# Amazing bacon price...



## craddosk (Dec 7, 2018)

So my local grocery store has pork belly on for 8.80/kg or $3.99 a lb. At least up here, that's a smoking deal. Bulk grocers usually sell for $11-15/kg, and this is local grass fed. Talked to one butcher who wasn't sure he could buy it for that price.

So what did I do? I bought 20kg or 44.5 lbs. All in ayore cryovaced into 5lb slabs. Most will be frozen and then defrosted as I get time/fridge space to cure them.

Any recommendations for recipes? I've always stuck to Pops brine with maple syrup, brown sugar, onion powder, and a bit of garlix, with every third slab getting peppered.


----------



## SonnyE (Dec 7, 2018)

Well, why change?
May as well stick with what you know you'll like. ;)
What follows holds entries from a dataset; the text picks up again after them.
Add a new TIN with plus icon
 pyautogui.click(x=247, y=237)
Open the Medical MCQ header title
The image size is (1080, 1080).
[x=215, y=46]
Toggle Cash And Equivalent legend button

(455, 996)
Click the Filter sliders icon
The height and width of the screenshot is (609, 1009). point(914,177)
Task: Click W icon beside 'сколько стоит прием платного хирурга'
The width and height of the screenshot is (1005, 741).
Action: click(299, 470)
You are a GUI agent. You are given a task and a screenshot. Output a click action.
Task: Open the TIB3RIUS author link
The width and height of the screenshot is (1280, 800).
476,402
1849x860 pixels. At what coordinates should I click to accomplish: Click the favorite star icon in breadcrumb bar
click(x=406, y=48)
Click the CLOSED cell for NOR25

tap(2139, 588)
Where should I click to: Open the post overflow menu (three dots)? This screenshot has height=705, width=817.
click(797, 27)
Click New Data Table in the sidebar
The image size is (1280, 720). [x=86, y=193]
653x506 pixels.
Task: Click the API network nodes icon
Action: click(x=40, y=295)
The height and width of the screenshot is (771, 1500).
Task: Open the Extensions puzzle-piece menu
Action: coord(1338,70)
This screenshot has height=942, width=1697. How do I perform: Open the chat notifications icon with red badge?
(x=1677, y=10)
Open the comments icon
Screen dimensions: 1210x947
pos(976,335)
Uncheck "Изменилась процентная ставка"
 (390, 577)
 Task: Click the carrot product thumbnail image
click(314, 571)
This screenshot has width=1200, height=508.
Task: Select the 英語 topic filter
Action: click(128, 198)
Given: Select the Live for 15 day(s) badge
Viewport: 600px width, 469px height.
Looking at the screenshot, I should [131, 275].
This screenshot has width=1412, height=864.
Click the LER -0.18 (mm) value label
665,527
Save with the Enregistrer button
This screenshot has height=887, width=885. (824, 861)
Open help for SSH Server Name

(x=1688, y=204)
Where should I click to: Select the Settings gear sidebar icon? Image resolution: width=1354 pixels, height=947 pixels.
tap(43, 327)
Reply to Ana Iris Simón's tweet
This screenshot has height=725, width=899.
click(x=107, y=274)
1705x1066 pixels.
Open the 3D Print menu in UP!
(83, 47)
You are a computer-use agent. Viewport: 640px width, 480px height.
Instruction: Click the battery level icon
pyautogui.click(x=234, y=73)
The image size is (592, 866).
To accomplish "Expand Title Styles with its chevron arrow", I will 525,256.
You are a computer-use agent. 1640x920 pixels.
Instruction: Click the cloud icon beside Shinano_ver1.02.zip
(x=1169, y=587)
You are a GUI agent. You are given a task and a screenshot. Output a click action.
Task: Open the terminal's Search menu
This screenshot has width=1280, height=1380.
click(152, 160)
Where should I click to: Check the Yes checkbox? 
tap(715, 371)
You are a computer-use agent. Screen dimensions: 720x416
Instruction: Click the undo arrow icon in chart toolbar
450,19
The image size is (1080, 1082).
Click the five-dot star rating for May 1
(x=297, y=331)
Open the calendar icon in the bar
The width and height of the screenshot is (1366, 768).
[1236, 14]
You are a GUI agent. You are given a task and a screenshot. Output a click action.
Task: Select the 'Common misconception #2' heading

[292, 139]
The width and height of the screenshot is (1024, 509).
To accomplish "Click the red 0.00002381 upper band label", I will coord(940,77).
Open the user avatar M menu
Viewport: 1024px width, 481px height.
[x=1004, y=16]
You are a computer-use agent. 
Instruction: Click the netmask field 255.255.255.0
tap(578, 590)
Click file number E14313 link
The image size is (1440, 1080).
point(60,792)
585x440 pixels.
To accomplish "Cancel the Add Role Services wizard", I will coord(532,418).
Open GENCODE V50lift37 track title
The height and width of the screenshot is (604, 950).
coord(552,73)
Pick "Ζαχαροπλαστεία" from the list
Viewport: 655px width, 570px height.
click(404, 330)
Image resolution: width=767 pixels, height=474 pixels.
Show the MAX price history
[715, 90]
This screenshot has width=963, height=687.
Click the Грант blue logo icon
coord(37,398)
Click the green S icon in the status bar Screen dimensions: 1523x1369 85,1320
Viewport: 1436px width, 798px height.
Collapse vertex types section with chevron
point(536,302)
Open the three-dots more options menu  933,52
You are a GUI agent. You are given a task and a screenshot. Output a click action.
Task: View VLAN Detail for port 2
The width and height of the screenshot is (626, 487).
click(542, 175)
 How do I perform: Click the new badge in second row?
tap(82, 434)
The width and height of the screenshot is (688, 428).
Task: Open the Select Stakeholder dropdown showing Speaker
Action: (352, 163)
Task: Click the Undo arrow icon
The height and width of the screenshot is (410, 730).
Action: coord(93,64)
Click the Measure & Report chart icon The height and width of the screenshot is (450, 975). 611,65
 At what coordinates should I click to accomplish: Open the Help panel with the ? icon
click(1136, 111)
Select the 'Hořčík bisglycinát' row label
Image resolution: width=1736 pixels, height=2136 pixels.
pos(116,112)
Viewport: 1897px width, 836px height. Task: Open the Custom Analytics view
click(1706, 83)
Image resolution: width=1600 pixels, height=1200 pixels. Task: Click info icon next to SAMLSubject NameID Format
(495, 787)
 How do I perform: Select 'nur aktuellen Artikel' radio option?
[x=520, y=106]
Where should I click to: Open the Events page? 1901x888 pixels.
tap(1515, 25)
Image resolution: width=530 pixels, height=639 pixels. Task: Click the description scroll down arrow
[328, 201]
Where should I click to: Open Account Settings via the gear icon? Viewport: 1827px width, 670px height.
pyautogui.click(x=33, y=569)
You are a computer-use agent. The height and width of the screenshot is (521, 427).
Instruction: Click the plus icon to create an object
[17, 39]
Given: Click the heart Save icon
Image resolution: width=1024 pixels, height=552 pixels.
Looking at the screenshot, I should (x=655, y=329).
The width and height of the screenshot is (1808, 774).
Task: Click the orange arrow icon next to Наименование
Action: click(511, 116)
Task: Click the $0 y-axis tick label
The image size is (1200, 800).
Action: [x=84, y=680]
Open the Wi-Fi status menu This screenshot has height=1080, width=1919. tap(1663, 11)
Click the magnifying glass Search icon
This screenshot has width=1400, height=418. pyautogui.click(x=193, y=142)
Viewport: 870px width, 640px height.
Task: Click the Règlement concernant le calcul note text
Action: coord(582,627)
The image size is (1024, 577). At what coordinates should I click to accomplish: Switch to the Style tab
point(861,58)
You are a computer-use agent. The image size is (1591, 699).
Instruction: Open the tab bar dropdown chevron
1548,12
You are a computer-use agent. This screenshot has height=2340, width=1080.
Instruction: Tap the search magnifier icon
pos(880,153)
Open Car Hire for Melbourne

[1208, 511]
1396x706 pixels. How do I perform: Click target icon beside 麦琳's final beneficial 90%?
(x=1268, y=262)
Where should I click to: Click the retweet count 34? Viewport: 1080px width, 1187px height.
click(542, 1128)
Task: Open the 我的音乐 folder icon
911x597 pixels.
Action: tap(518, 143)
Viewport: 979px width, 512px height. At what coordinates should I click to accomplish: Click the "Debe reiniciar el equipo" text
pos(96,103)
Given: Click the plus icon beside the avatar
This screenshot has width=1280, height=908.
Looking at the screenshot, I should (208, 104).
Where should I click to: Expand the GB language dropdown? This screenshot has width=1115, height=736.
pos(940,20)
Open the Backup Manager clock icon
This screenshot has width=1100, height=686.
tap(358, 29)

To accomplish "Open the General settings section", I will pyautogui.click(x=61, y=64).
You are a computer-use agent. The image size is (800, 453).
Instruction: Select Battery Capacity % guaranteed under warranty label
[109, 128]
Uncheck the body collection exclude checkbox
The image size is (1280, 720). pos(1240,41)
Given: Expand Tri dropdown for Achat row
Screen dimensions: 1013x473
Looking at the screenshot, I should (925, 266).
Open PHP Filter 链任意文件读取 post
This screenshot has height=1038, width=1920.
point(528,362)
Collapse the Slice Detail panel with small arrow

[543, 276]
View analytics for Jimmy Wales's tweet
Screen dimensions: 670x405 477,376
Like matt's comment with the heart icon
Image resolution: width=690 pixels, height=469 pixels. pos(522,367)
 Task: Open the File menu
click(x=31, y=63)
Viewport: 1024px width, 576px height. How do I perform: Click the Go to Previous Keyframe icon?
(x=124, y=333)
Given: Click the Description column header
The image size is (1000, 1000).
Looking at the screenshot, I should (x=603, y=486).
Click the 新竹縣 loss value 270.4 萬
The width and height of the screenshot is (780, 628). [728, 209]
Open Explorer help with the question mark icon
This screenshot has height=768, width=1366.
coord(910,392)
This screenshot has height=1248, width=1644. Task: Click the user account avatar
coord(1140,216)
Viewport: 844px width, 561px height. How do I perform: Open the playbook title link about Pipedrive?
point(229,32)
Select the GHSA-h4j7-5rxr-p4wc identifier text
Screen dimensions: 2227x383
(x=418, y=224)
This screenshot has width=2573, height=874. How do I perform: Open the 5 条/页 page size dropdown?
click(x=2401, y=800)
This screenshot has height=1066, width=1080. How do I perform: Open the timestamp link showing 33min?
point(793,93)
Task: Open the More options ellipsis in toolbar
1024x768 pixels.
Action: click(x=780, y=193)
I'd like to try Disco's Pepper bacon made with Pork Loin.
Only thing stopping me is I'd likely be the only one who would eat it.


----------



## SonnyE (Dec 7, 2018)

Holly2015 said:


> Or change and find something you love.



I did.
I put you on ignore long, long ago.
Love that. ;)


----------



## craddosk (Dec 7, 2018)

Thanks for everyone's suggestions.


----------



## SmokinAl (Dec 8, 2018)

Keep us posted!
Al


----------